Movie Review: The Man from U.N.C.L.E


During the 1960s, a roguish American agent is forced to team up with a perpetually cranky KGB operative to take down a criminal family with Nazi ties.


Guy Ritchie, 2015

Former criminal Napoleon Solo (Henry Cavill, who is British) is now working off his debt to society as an agent for the CIA. He’s sent to East Germany on a mission: find mechanic Gaby Teller (Alicia Vikander, who is Swedish) and get her out of the country in exchange for information on her former Nazi father, Udo. However, a force of nature has been sent to stop him: monolith Russian operative Illya Kuryaken (Armie Hammer, who is American). Solo is most put out when he’s pursued by Illya. He’s even less happy when he’s told the two of them will be teaming up for the rest of the mission. Gaby and Illya go undercover as a couple in order to ferret out her father, who has been seen colluding with a wealthy Italian family. The cold, brutal Victoria (Elizabeth Debicki, who is Australian) runs the family’s company with an iron fist. The two agents try to overcome their animosity to hunt down clues as to Udo Teller’s whereabouts in their own styles, but they’ll soon find that there are bigger threats to the mission than each other. An international game of espionage is underfoot as everyone’s government tries to get its hands on the same information.
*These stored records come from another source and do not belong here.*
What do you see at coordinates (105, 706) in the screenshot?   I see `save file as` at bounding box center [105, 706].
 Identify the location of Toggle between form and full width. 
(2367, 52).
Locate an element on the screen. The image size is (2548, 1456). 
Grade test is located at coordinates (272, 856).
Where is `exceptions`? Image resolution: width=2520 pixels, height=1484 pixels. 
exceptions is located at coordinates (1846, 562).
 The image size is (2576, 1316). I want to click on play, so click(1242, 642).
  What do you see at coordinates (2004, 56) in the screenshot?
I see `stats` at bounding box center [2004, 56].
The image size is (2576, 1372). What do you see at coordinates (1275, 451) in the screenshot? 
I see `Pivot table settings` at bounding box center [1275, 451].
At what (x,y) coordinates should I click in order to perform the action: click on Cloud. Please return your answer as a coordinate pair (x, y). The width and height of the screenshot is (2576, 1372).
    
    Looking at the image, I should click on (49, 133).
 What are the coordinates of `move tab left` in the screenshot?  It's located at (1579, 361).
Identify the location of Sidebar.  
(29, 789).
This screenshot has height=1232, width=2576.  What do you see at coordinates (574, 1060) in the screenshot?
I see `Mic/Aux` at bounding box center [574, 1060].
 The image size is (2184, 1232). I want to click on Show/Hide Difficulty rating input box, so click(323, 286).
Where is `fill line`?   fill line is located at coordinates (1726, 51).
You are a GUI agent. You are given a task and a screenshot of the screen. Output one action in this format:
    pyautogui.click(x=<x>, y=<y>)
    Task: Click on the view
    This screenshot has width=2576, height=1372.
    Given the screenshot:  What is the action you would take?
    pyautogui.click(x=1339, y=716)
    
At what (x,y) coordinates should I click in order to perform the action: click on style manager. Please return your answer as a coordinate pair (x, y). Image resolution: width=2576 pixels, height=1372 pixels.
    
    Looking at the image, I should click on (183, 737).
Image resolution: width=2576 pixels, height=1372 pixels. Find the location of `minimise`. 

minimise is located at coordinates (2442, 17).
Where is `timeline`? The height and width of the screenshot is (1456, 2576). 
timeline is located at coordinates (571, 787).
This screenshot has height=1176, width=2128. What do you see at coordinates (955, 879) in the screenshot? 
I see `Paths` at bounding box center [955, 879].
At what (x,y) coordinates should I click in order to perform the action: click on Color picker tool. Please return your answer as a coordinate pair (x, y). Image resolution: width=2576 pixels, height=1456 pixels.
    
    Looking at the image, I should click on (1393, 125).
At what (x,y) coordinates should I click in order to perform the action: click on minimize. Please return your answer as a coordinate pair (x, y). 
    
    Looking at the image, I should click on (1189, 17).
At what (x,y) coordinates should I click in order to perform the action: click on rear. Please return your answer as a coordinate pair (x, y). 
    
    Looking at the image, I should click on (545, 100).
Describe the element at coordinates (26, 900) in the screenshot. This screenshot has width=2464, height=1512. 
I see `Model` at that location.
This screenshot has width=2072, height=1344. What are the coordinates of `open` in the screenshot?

Let me start by saying I LIKE The Man from U.N.C.L.E. I’ve fallen in love with the characters, and for the most part I like the film’s aesthetic. However, no amount of sexual tension between preternaturally attractive lead characters can detract from the fact that the plot is woeful. I’ve no doubt that seeing Mission Impossible and UNCLE back to back detracted from my experience of this film, as the spy plots got mixed up in my head. Still, upon inspection, UNCLE is full of so many twists that it turns around and eats itself. The plot seems to only serve in getting characters from point A to point B. It’s as if Guy Ritchie thought of some fun scenes and characters he liked and stitched them together with the thinnest thread imaginable. I still didn’t know what was happening by the time the strangely-paced climax rolled around. The exposition was doled out in such a befuddling way, too, in non-English dialogue with subtitles AND newspaper articles on-screen at the same fraction of a moment. Frenetic confusion seemed to be what Ritchie wanted from a lot of this film. The action sequences are split-screened into oblivion, and they move past so fast that it’s hard to get your bearings. Also, who is this movie for? I know it’s the year of the spy movie, but a Guy Ritchie update of a 1960s TV show is an odd film to market at any time. Its brightly-coloured 60s-throwback aesthetic is lovely, but not exactly current. Fans of the show are probably in an older crowd than this film is looking for, and younger audiences will be confused by its plot.

Oddly, this action spy flick is at its best in quiet character moments. Elizabeth Debicki’s Victoria is viciously awesome, to the point where I frequently wanted her to join the good guys just because I enjoyed her so damn much. She wasn’t in it nearly enough. Henry Cavill is handsome and fun as the roguish Napoleon Solo, and he masters the accent, even if it does seem to be taking a lot of his concentration. Rising star Alicia Vikander is a firecracker as the tiny but tenacious Gaby Teller (although, again, there is a “women are inherently untrustworthy” undertone to her character that is unsettling). And, with the exception of a creepy possessive streak, Illya Kuryaken is one of the best characters in anything this year. He’s this six-foot-five broken ball of anger management issues and puppy dog eyes. Armie Hammer really nails Illya’s mix of vulnerability and invulnerability, and his chemistry with both his co-stars is off the charts. They work so nicely together that it’s hardly surprising the film ends with a setup for a sequel. However, given the fact that the film hasn’t made back its budget, a sequel seems unlikely. In spite of this film’s failings, I’m disappointed by that; a sequel might iron out this film’s bugs and use its characters better. Unfortunately, it seems like UNCLE was best left to the small screen (oh my God, a TV show of these guys would be so great). It’s a shame, because there was potential here, but it had nowhere to go.